Source:
Modern-day bison evolved from animals that crossed the Bering Strait on a land bridge 300,000 to 600,000 years ago. The modern species emerged about 5,000 years ago. Around the year 1500, it is estimated that at least thirty million bison were in North America. Although bison are commonly mistakenly known as buffalo, actual buffalo are not found in America but rather are indigenous to South Asia (water buffalo) and Africa (Cape buffalo). Bison are found in North America and parts of Europe.
Native Americans residing in the future state of Arkansas utilized the animal for many purposes. Killing bison could give a tribe such as the Quapaw not only meat but various other resources. Women performed virtually all of the tasks of processing the animal. These included boiling suet to render tallow and oil, using sinew to make bowstrings, sewing shoes made from bison hide, weaving hair to make loincloths, making spoons or powder horns from the horns of the animal, and preserving meat by smoking or salting. Hides, which were often traded, were sometimes used as a canvas on which men of the tribe created artwork.
The Quapaw typically tried to hunt female bison known as cows rather than the male animals known as bulls, as the cows typically had better meat and skins. The Quapaw would try to kill the oldest bull and cow when approaching a herd, as the bison typically followed the lead of the oldest animals and stampeded when danger approached. After killing a bison and removing the tongue, the Quapaw placed tobacco leaves in the mouth of the animal as part of a ritual to thank it for its sacrifice.
Numerous early white visitors to what became Arkansas recorded their encounters with bison. Father Jacques Marquette recorded in 1673 that he heard the bellowing of “wild cattle” while his expedition was descending the Mississippi River. Other reports detailed the vast numbers of animals near the river, with Jean-François Buisson de Saint-Cosme writing that his group of travelers saw bison almost every day and that explorers could rely on a steady supply of meat as long as they had access to firearms.
In the early eighteenth century, the number of bison along the lower Mississippi River began to decrease. Multiple accounts reported no animals below Natchez or the Yazoo River by 1750. The increasing number of settlers along the lower Mississippi decimated the habitat of the bison, with some remaining in thick canebrakes along rivers while the majority were slaughtered by hunters. As more Europeans moved into the interior of Arkansas, the number of bison killed increased exponentially.

Material:

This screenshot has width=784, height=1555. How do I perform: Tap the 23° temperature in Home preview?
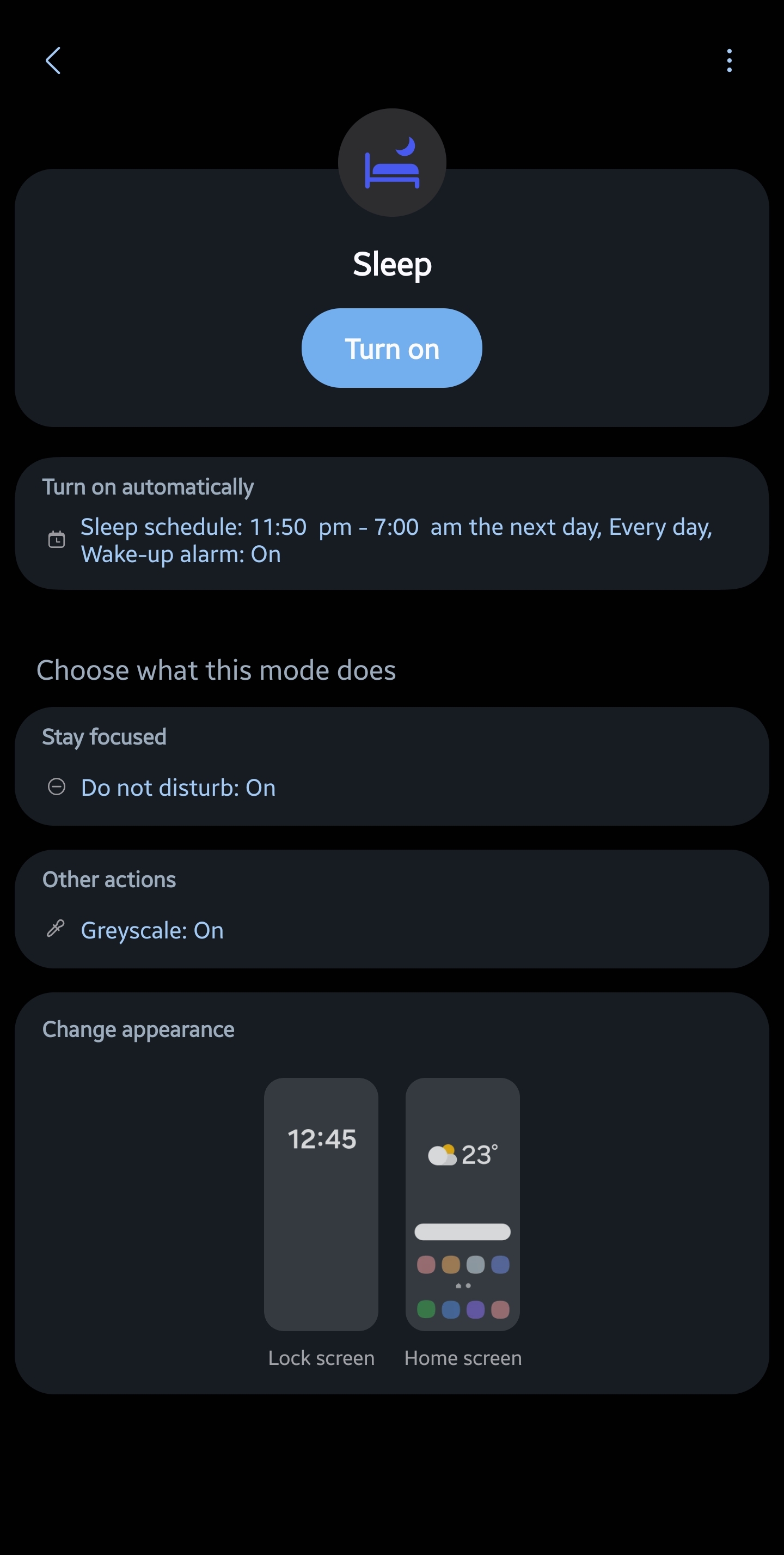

Your objective: Decide whether each statement agrees with the bison passage, answering yes or no and quoting the words of the passage that settle it: (a) Women handled nearly all of the work of processing a killed bison. (b) The Quapaw generally preferred to hunt bulls over cows. (c) Marquette heard "wild cattle" while his expedition was traveling up the Mississippi River. The lines have no connection to the text above them.

Written response:
(a) Yes: "Women performed virtually all of the tasks of processing the animal."
(b) No: "The Quapaw typically tried to hunt female bison known as cows rather than the male animals known as bulls"
(c) No: "while his expedition was descending the Mississippi River"